Another benefit of working on this sort of low level project is that all of the Unix interfaces I need to access are programmed in C to begin with and are generally on #include directive away. You still have to account for differences like `major` and `minor` being different widths depending on the platform, but libc on that platform will have macros to derive those numbers from the file metadata. The `mode` I'm always treating as a u16 in any event, as the higher bits on platforms where `mode` is 32 bits are used to store the filetype, not the permissions. In fact, the permissions actually fit into 13 bits and in Haggis I'm using the remaining 3 bits to store the filetype as an enum value, further reducing the metadata size.

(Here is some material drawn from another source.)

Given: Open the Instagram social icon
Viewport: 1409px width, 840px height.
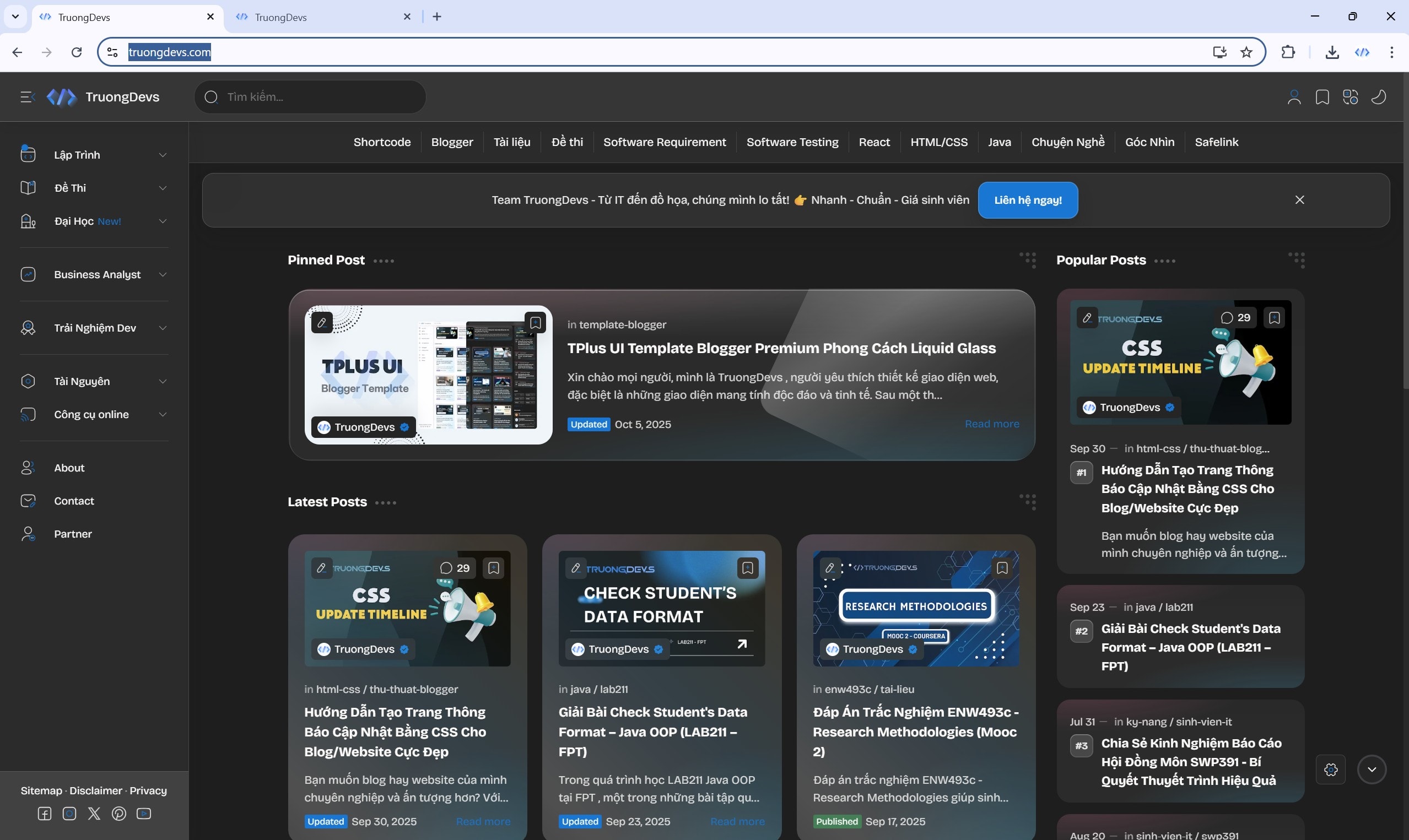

The higher level languages don't really give you any advantage when doing read or write ops, which is a lot of what Haggis code is doing. Probably the only thing I'm really missing is good error handling. Sure, there's no tagged unions or bounded arrays in C, but I've made data structures that internally have an enum flag and union field and thus fulfill the same purpose as tagged unions, and it relatively easy to do a `read_all` and use the length returned to fill out the length field in a haggis node, or get the position of the null byte in a C string to get the string's length.
I'm pretty sure that a couple of years ago I couldn't have done this. It seems that I've become a better programmer in the years that I've been using Rust, in spite of how much higher level it is.
I'll be linking at runtime to some shared libs to get access to the cryptographic hash functions and do checksumming operations, and probably to zstd and to libpthread. I fully intend to tackle multithreading in C here and see how the result compares with Rust in terms of performance. I expect they're going to be very close, with any difference a result of the extra allocations I was talking about above. It's interesting, the Rust community has made it sound like parallelism in C is a nightmare, but honestly they Rust threading interface doesn't look much different than libpthread. Sure, in Rust when you lock a Mutex it physically locks out access to the protected data, while in C if you forgot to acquire a lock you could still access that data. It's a clever design. But the C implementation looks nowhere near as scary as it used to, and I think there's an awful lot of overselling going on when you really come down to it. Do I want to always work this way? Probably not. Do I fully trust myself to get it right every time? Again, probably not. But I'm no longer of the opinion that Rust is that huge of an advance. I'm also seeing a lot of the language as "baggage".